**Task brief**
An exact transcription is needed, starting at the line containing "Task: Click the current price 1.90" and running through the last line of the records, with every picture left out.
*** Block opens ***
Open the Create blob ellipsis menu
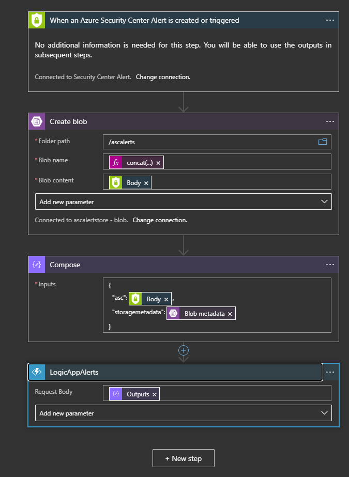The image size is (349, 477). coord(330,122)
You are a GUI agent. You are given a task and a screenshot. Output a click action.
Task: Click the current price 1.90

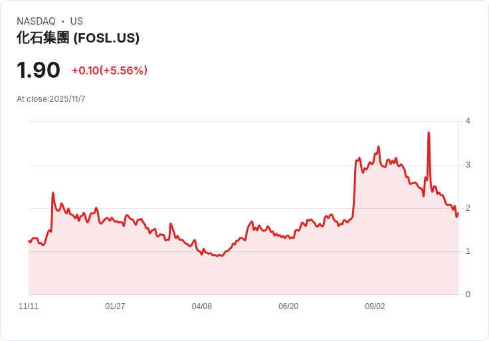click(39, 70)
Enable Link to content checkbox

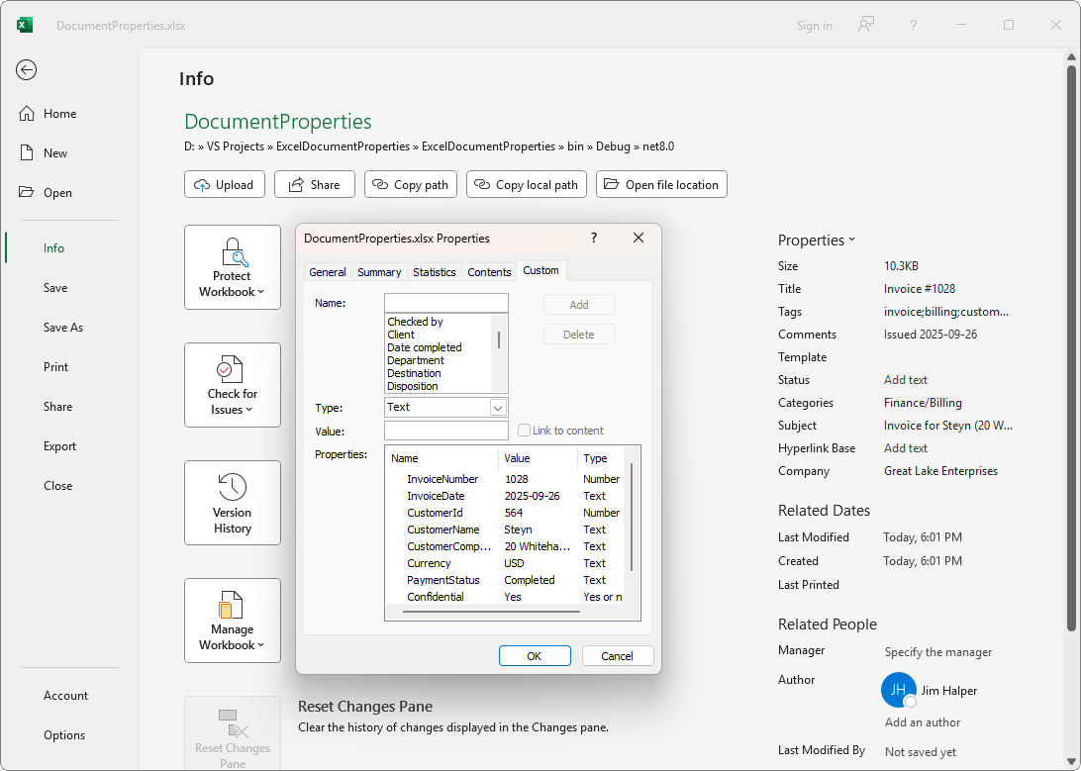click(x=525, y=431)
*** Block closes ***
**Exercise answer**
Task: Click the current price 1.90

click(39, 70)
Enable Link to content checkbox

click(x=525, y=431)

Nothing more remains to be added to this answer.